Schon seit langer Zeit gab es für Menschen, die nicht lesen und schreiben konnten oder zu arm waren, um eine Bibel kaufen zu können, in den Kirchen Glasfenster, Wand - und Deckengemälde mit biblischen Darstellungen (sog. biblia pauperum). Außerdem hörte man biblische Geschichten und erzählte sie weiter. Dadurch waren viele Bibeltexte den meisten Leuten bekannt.

Martin Luthers Übersetzung des Neuen Testaments erschien im September 1522 in einer Auflage von etwa 3000 Exemplaren. Das Buch war nicht ganz billig. Es kostete 1 Gulden bzw. 1,5 Gulden. (Versuch einer Wertbestimmung: 1 Gulden = 3,5 gr. Feingold = 240 Pfennige. 1540 verdiente ein Zimmermann in Dresden am Tage 12 Pfennige. Ein Huhn kostete 8 Pfennige und ein Scheffel Gerste 144 Pfennige.) Der einfache Mann konnte sich kaum ein Neues Testament, geschweige denn eine Vollbibel leisten. Mithin scheint es nicht nur am Unvermögen und an der Faulheit der Pfarrer zu liegen, dass ihre Schriftkenntnisse zu wünschen übrig ließen.

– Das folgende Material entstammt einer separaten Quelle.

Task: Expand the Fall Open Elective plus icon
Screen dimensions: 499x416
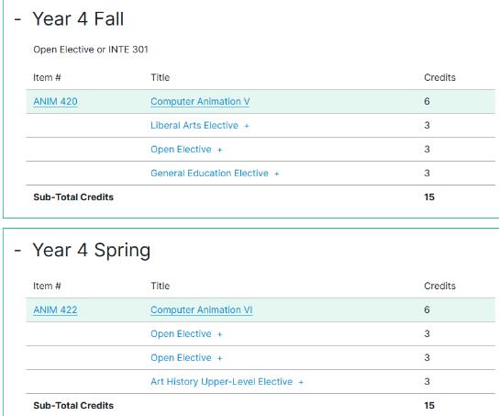Action: [x=219, y=150]
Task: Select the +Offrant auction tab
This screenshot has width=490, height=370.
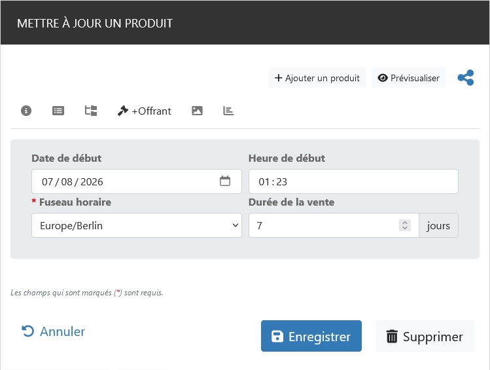Action: point(144,111)
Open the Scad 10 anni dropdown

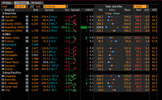(x=21, y=6)
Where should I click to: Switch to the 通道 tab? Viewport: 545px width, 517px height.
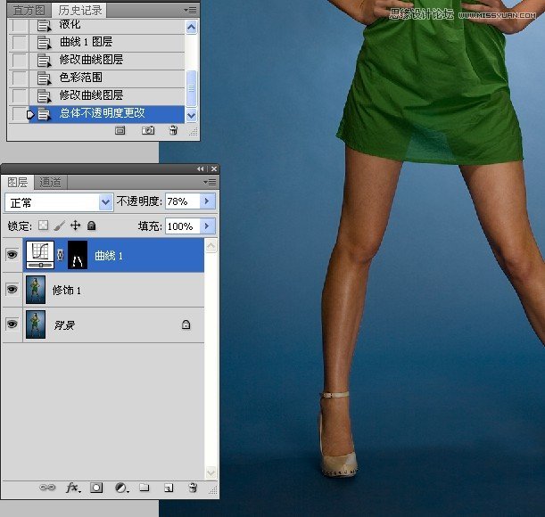coord(51,182)
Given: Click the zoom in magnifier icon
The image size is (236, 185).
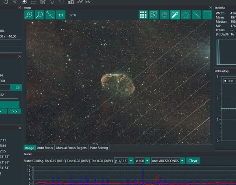Looking at the screenshot, I should click(x=29, y=15).
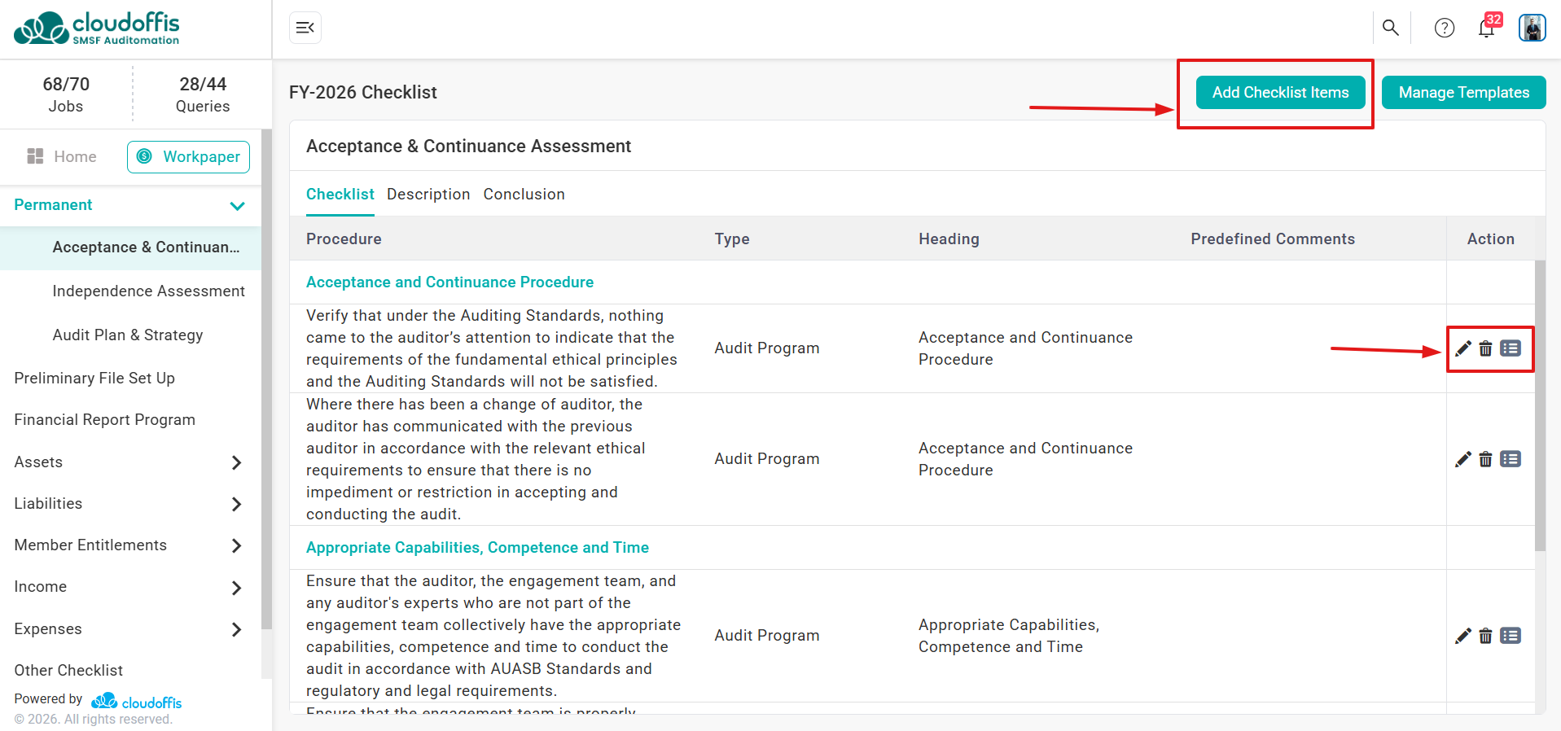Open notifications bell with 32 badge
The height and width of the screenshot is (731, 1561).
pyautogui.click(x=1488, y=26)
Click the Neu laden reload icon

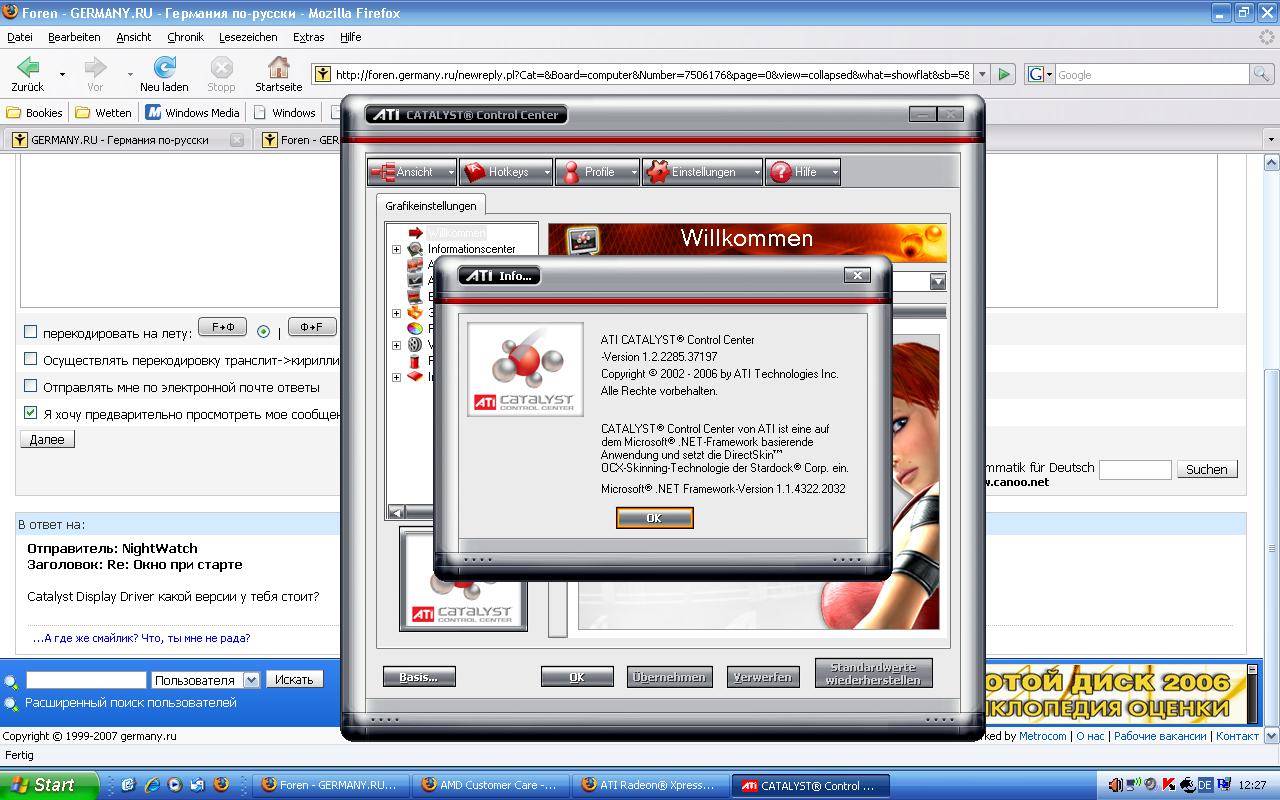coord(164,67)
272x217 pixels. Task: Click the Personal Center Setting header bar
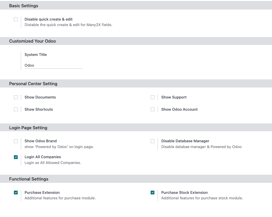point(33,84)
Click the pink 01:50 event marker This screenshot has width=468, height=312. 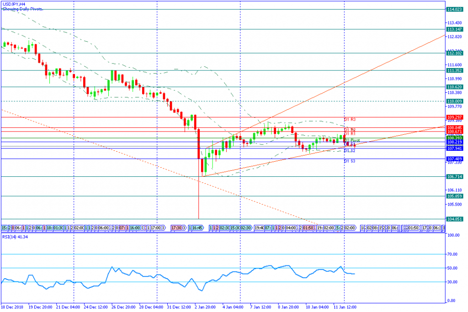click(x=309, y=227)
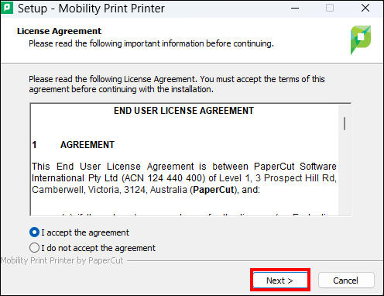Click the greyed-out maximize button

coord(330,8)
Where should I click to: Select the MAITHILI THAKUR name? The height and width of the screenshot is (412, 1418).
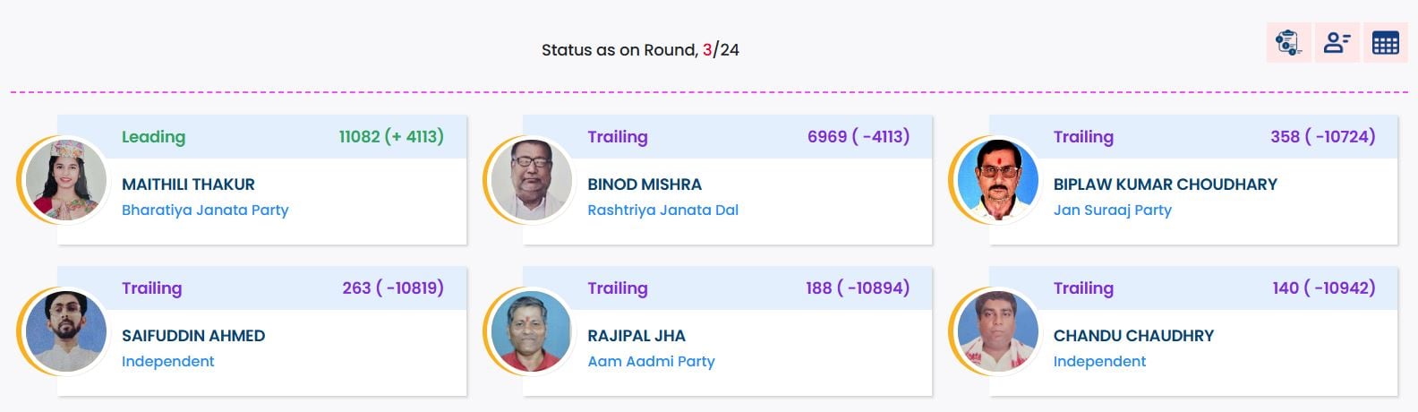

Kaum zu entschuldigen aber war die Tatsache, dass einige Pfarrer weder die 10 Gebote noch deren Erklärung durch Martin Luther beherrschten.Bereits 1529 hatte Luther den Kleinen Katechismus verfasst, um damit den Pfarrern eine Hilfe für den Unterricht zu geben und den Familienvätern eine Richtlinie zur Belehrung der Familienmitglieder.

Zu den in dieser Hinsicht Gerügten gehörte der Pfarrer von Kleinzschocher. Über ihn urteilten die Visitatoren:

Er „konnte den Dekalog (10 Gebote) nicht lateinisch aufsagen, auf Deutsch trug er ihn verstümmelt vor. Mit Ausnahme des 1. Gebots und dessen Erklärung Martin Luthers kannte er keine weitere Erklärung".

Auch der Pfarrer in Schkeitbar (heute OT von Markranstädt) „konnte die Worte des Dekalogs nicht richtig vortragen... Er hat Besserung versprochen und ist daraufhin weiter im Amt belassen worden bis zur nächsten Visitation".

Ähnlich lautet das Urteil über den Pfarrer in Röcken (heute Kreis Weißenfels): „Er kennt den Dekalog nicht; erstens konnte er den Text nicht aufsagen und dann noch in so schrecklichem Latein... Die Bauern waren genauso unwissend wie der Pastor selber, aber sie haben Besserung versprochen."

Kirche zu Röcken. Foto: Archiv U. u. H. Drechsel.
Kirche zu Röcken. Foto: Archiv U. u. H. Drechsel.

Ähnlich lautet das Urteil über den Pfarrer in Röcken (heute Kreis Weißenfels): „Er kennt den Dekalog nicht; erstens konnte er den Text nicht aufsagen und dann noch in so schrecklichem Latein... Die Bauern waren genauso unwissend wie der Pastor selber, aber sie haben Besserung versprochen."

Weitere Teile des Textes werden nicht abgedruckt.